L'animateur, humoriste et comédien Guy A. Lepage s'inquiète du recul du français à Montréal.

Publié le 22 nov. 2011
LA PRESSE CANADIENNE

De passage à Québec mardi avec ses comparses humoristes de Rock et Belles Oreilles pour recevoir la médaille de l'Assemblée nationale, l'animateur de Tout le monde en parle a dénoncé les commerçants montréalais qui s'entêtent à accueillir la clientèle en anglais.

«Tu rentres dans une boutique de souliers et le vendeur ou la vendeuse t'aborde en anglais! Je dis: commence en français! Si je réponds en anglais parce que je suis un touriste ou un unilingue anglophone, c'est une chose, mais ciboire, respect (pour les francophones). Vraiment, respect», a-t-il laissé tomber en entrevue.

Guy A. Lepage affirme qu'il n'a rien contre l'usage de l'anglais, bien au contraire. Néanmoins, il considère que le français doit s'imposer comme la langue commune dans la métropole.

«Je suis né dans une ville bilingue et j'aimerais parler anglais bien mieux que je le parle. Mais Montréal est une ville francophone dans une province francophone et cela devrait être une obligation pour tout le monde de parler la même langue commune», a-t-il souligné.

Contrairement à bien d'autres francophones, Guy A. Lepage n'accepte pas de passer à l'anglais si un marchand l'accueille dans la langue de Shakespeare.
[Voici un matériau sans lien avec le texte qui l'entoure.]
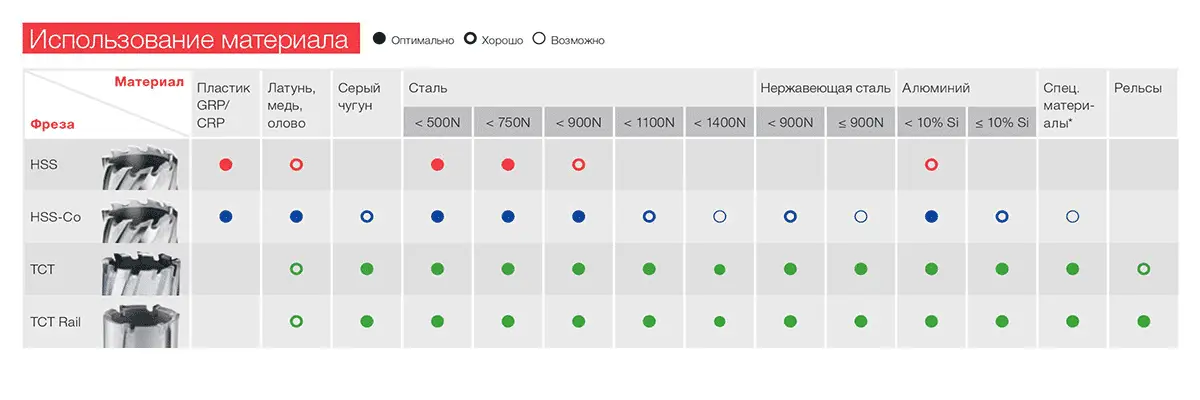Click blue ring for HSS-Co in Спец. материалы
The height and width of the screenshot is (400, 1200).
pyautogui.click(x=1072, y=216)
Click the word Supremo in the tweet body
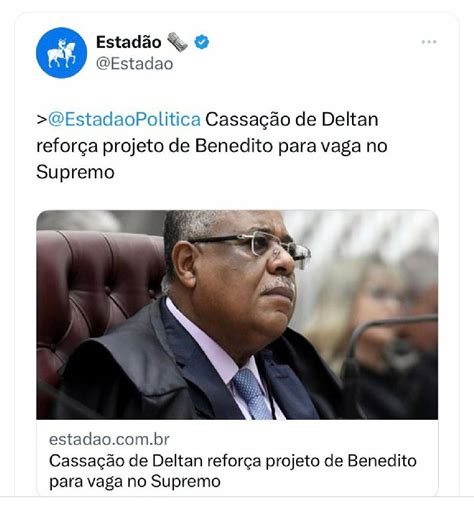This screenshot has width=474, height=509. (x=75, y=172)
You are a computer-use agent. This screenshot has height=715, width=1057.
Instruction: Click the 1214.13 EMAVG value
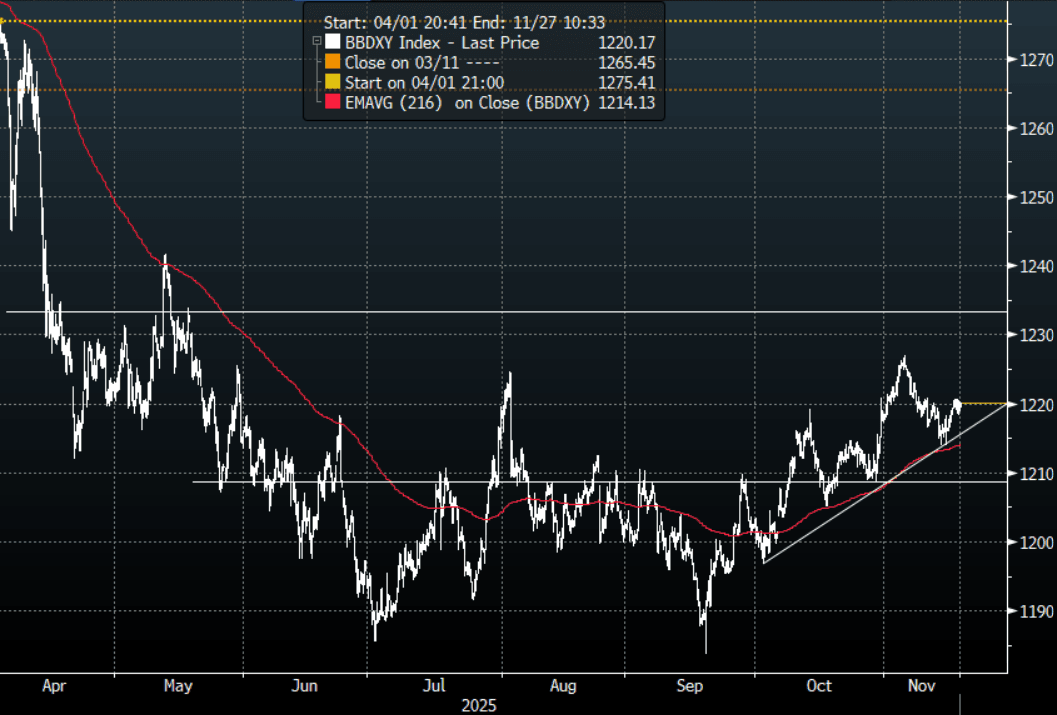[x=626, y=102]
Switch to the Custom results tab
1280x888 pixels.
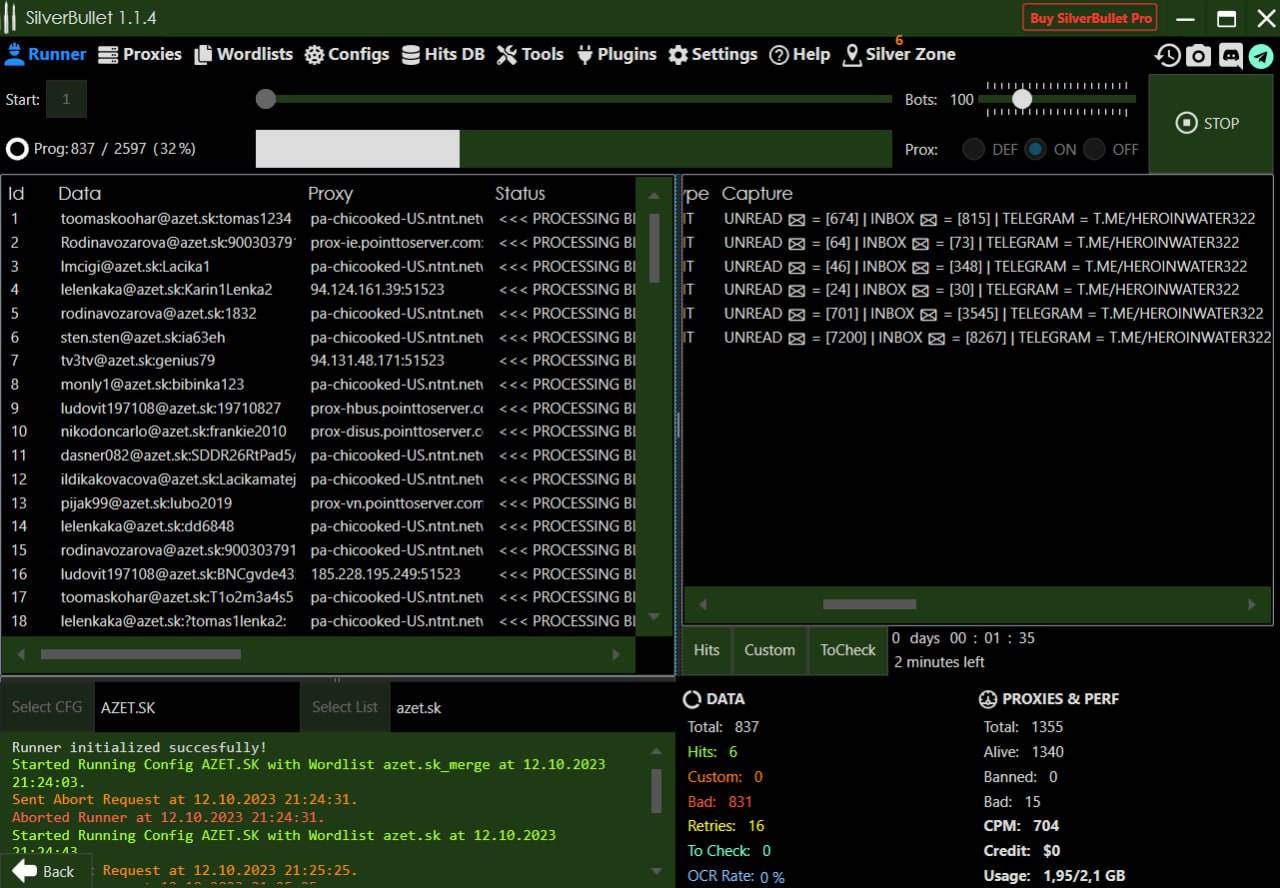769,650
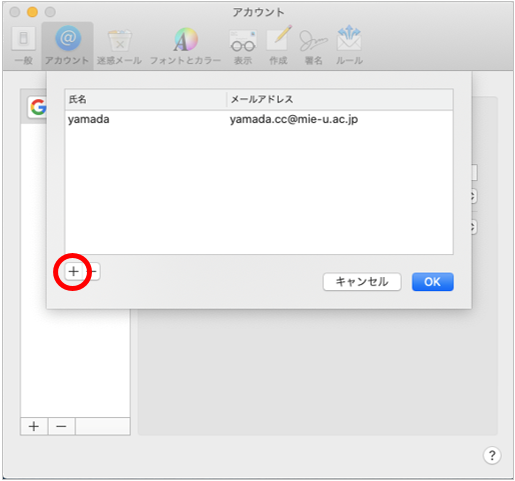Add an account with sidebar plus button
Viewport: 515px width, 481px height.
(x=34, y=426)
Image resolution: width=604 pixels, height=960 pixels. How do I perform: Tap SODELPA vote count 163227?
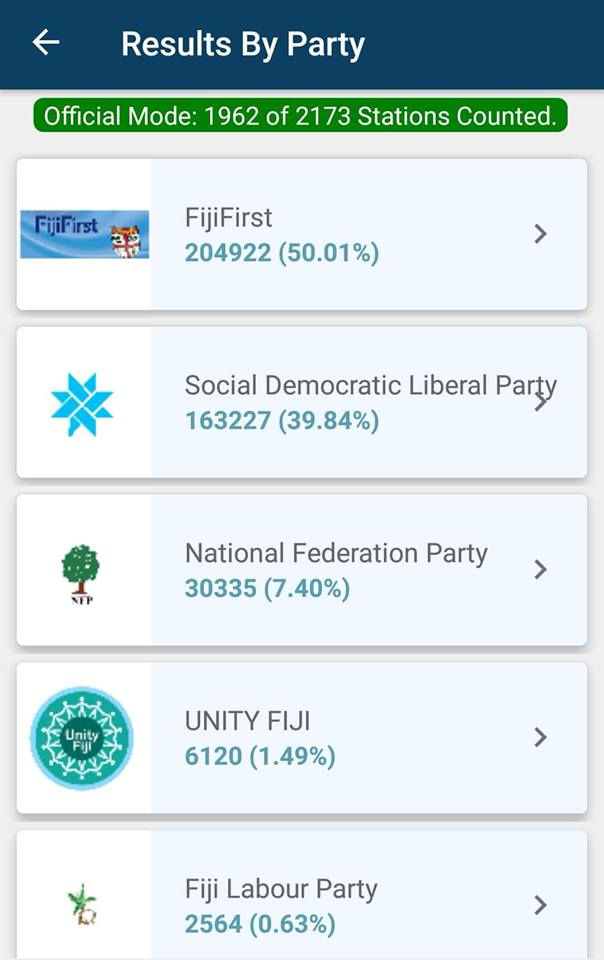point(228,421)
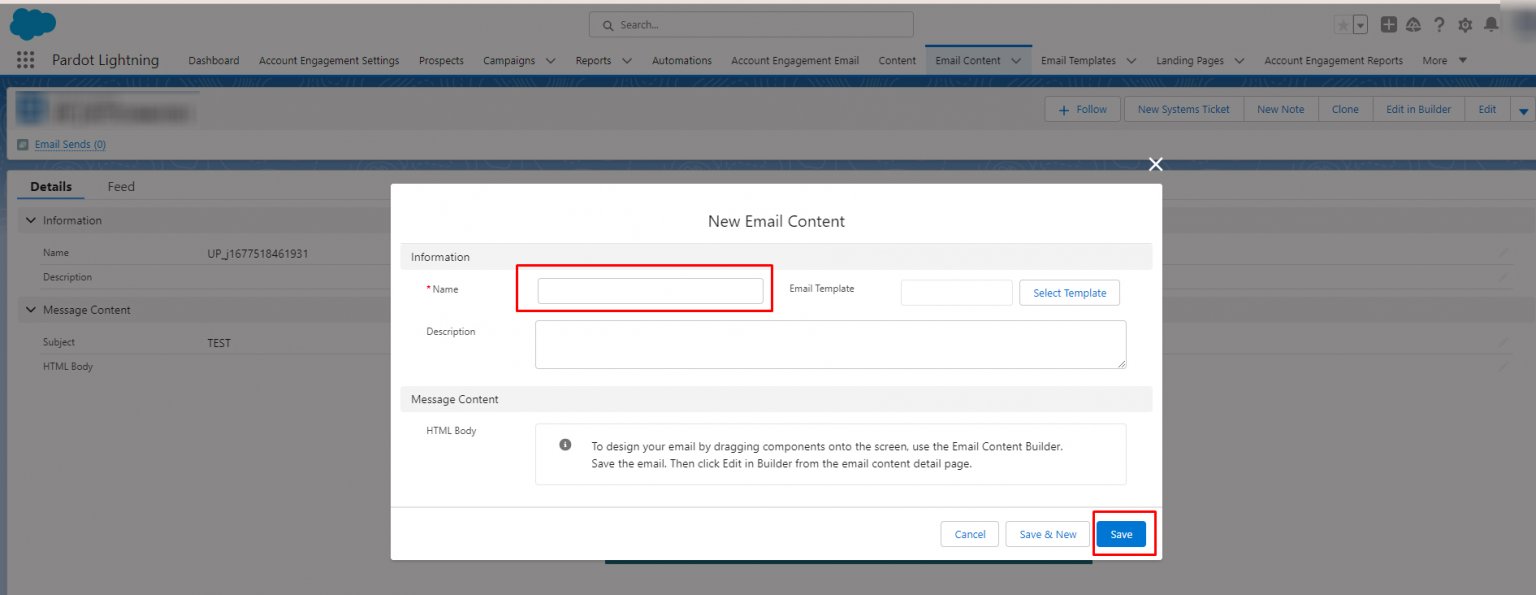
Task: Click the Salesforce cloud logo
Action: pyautogui.click(x=32, y=24)
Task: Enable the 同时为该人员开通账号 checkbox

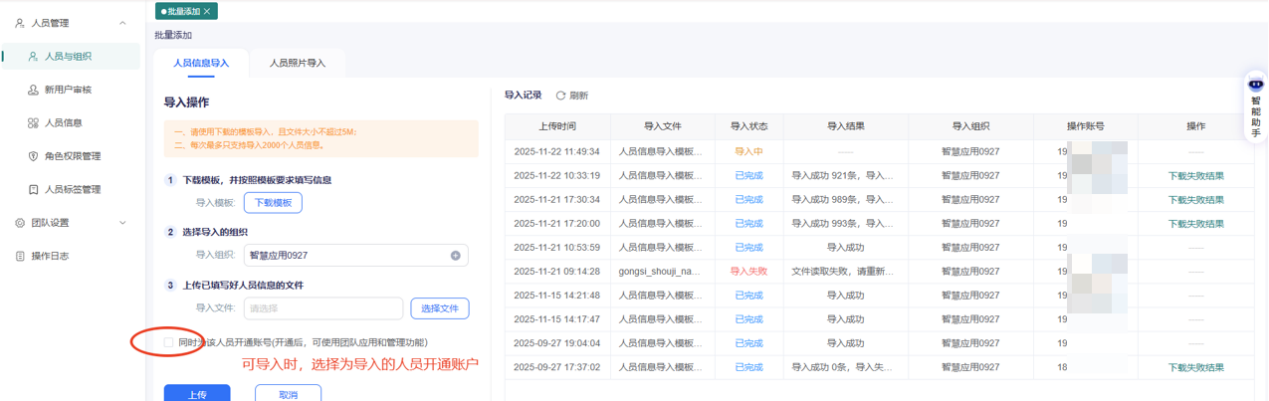Action: 169,342
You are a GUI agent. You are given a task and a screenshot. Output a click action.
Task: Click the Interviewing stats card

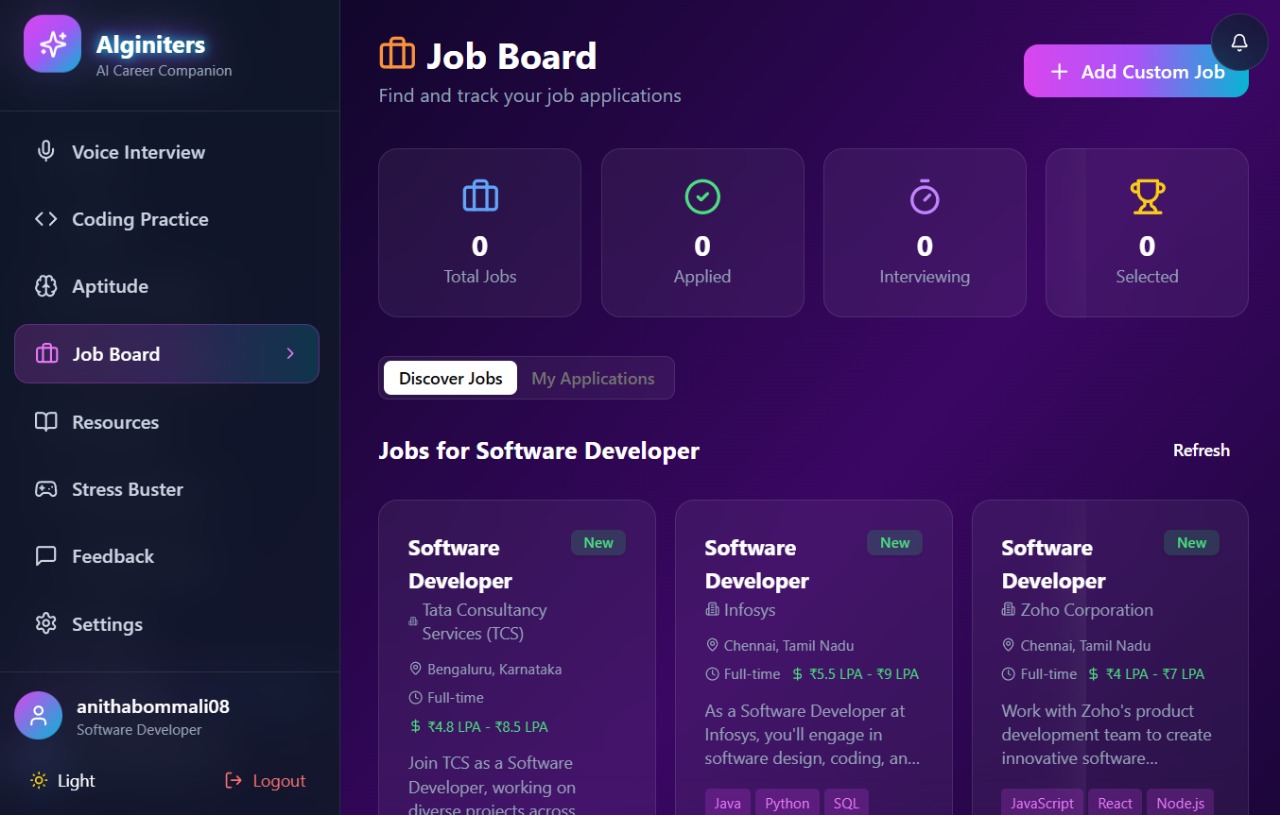[924, 232]
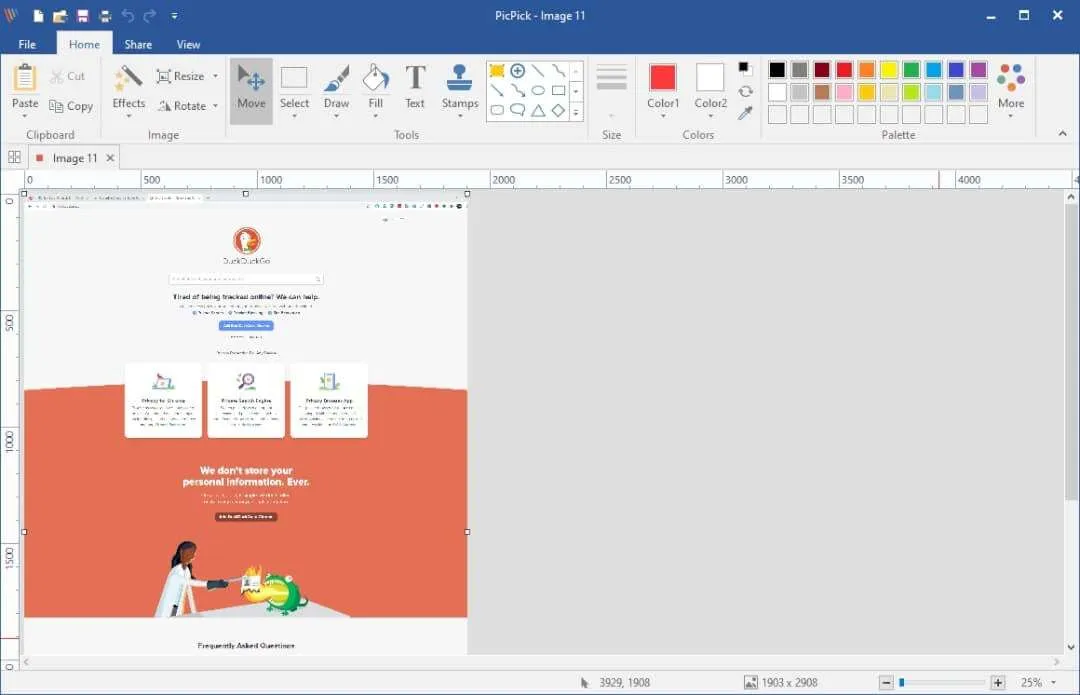Collapse the ribbon with the chevron
The height and width of the screenshot is (695, 1080).
(x=1063, y=134)
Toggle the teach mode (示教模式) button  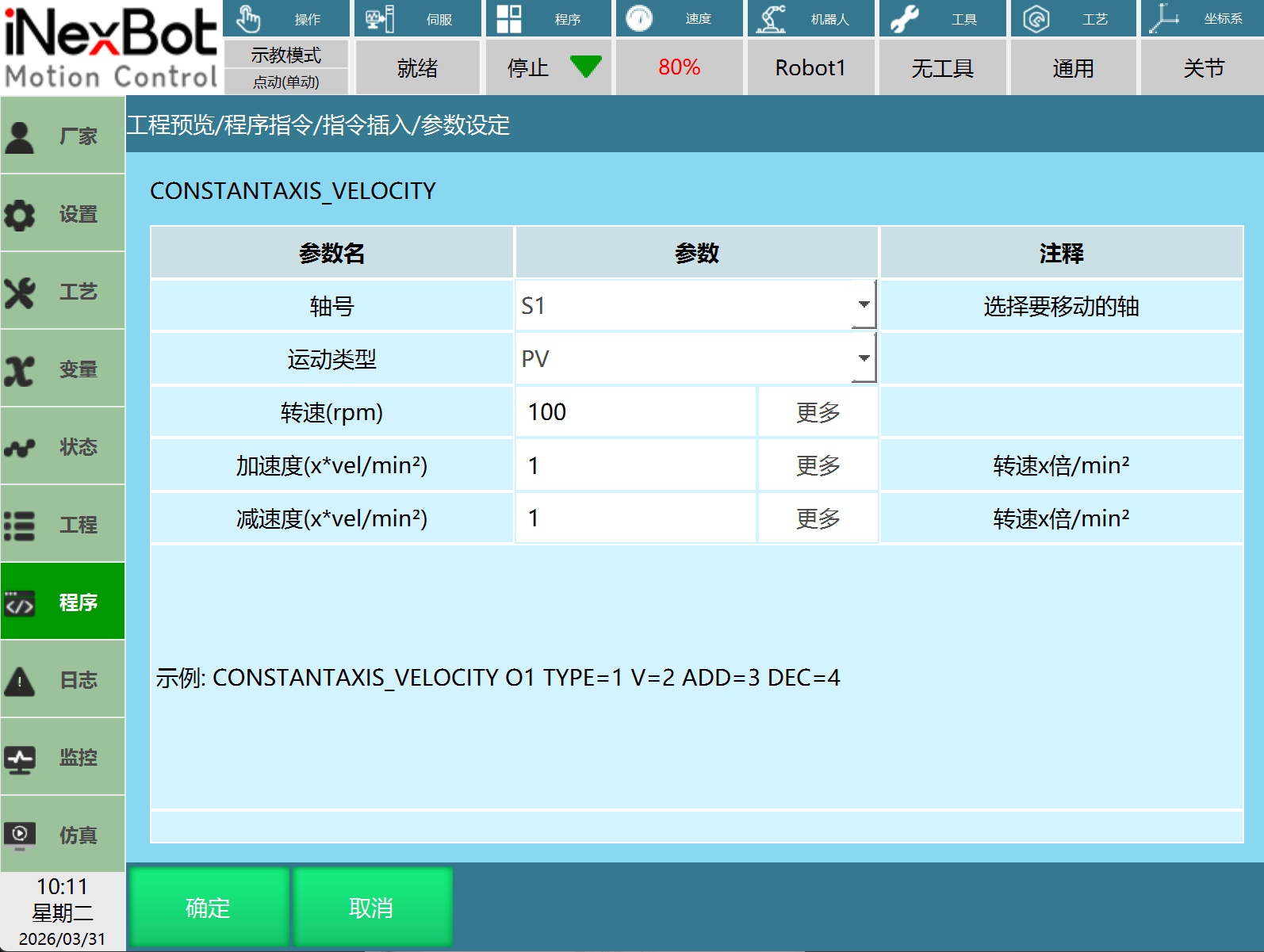point(286,55)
En fait, il assure qu'il tourne les talons à chaque fois qu'une telle chose arrive.

«Quand je me fais aborder en anglais dans la rue, je ne me pose pas de question. Je me dis: c'est un touriste et je lui réponds en anglais. Dans un commerce, je sors, je quitte instantanément et je fais une plainte à l'Office québécois de la langue française, tout le temps, tout le temps», a-t-il insisté.